-------- SOURCE INFORMATION

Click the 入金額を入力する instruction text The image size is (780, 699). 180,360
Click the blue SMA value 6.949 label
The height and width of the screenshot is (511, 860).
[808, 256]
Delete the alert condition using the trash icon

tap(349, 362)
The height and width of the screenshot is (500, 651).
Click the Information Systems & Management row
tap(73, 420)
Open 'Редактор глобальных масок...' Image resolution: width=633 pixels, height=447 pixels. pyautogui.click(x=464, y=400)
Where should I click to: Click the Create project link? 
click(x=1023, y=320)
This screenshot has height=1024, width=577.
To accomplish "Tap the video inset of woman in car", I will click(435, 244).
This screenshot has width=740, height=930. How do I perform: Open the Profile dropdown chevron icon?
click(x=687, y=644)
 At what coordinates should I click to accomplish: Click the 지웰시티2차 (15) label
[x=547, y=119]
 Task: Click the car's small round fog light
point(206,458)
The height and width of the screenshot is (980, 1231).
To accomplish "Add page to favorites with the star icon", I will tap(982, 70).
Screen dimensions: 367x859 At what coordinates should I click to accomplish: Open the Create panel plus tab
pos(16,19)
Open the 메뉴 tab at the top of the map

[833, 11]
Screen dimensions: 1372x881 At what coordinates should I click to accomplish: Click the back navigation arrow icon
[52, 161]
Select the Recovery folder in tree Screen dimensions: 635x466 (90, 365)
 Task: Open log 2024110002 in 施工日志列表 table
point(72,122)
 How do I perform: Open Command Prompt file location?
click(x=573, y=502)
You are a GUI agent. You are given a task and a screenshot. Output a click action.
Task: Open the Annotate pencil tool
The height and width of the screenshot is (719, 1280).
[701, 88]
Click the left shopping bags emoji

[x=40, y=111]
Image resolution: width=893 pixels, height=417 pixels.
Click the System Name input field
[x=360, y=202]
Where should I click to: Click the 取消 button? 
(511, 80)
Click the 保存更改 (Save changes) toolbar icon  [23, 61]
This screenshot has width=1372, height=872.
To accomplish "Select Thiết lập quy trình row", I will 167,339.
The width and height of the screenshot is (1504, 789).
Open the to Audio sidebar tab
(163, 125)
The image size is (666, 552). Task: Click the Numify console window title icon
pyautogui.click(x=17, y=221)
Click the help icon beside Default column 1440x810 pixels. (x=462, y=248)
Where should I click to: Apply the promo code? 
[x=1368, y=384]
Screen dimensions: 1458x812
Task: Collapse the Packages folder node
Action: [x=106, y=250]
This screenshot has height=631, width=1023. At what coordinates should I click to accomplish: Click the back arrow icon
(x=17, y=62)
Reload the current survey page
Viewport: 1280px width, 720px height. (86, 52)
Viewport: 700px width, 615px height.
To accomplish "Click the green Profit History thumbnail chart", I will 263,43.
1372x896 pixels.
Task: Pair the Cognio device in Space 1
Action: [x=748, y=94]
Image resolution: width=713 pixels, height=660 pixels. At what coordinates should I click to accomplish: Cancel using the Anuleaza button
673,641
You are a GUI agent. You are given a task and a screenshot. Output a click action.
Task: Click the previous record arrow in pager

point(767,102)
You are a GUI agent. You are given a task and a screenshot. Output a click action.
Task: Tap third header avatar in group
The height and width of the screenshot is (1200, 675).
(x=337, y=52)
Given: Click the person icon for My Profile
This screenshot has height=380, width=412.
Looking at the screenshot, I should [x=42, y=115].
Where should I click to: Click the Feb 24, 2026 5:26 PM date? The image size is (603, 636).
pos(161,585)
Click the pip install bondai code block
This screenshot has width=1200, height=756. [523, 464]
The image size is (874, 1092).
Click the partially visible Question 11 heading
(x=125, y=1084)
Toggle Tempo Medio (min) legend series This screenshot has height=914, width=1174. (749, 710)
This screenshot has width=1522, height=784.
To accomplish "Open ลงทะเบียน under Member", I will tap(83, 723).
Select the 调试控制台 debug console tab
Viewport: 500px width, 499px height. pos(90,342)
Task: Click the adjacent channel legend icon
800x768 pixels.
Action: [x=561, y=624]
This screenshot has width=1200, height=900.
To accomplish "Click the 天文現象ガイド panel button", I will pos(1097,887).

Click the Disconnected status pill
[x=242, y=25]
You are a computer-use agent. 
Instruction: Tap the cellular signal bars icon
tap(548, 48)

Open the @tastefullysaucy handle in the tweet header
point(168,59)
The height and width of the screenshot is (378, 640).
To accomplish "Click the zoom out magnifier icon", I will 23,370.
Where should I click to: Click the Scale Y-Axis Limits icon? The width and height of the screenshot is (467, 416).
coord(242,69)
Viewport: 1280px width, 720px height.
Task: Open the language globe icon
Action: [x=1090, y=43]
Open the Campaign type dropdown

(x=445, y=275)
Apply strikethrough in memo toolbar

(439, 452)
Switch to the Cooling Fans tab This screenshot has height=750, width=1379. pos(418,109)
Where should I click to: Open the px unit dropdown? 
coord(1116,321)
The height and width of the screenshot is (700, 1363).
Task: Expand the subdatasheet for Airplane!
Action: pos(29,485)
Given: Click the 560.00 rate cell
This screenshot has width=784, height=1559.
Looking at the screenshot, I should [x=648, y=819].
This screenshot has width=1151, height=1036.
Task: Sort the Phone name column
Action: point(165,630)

----------------

Repeat, exactly and only, the lines above from the one containing "Task: Click the adjacent channel legend icon" through the end of the material.

ANSWER BOX ->
Task: Click the adjacent channel legend icon
800x768 pixels.
Action: [x=561, y=624]
This screenshot has width=1200, height=900.
To accomplish "Click the 天文現象ガイド panel button", I will pos(1097,887).

Click the Disconnected status pill
[x=242, y=25]
You are a computer-use agent. 
Instruction: Tap the cellular signal bars icon
tap(548, 48)

Open the @tastefullysaucy handle in the tweet header
point(168,59)
The height and width of the screenshot is (378, 640).
To accomplish "Click the zoom out magnifier icon", I will 23,370.
Where should I click to: Click the Scale Y-Axis Limits icon? The width and height of the screenshot is (467, 416).
coord(242,69)
Viewport: 1280px width, 720px height.
Task: Open the language globe icon
Action: [x=1090, y=43]
Open the Campaign type dropdown

(x=445, y=275)
Apply strikethrough in memo toolbar

(439, 452)
Switch to the Cooling Fans tab This screenshot has height=750, width=1379. pos(418,109)
Where should I click to: Open the px unit dropdown? 
coord(1116,321)
The height and width of the screenshot is (700, 1363).
Task: Expand the subdatasheet for Airplane!
Action: pos(29,485)
Given: Click the 560.00 rate cell
This screenshot has width=784, height=1559.
Looking at the screenshot, I should [x=648, y=819].
This screenshot has width=1151, height=1036.
Task: Sort the Phone name column
Action: point(165,630)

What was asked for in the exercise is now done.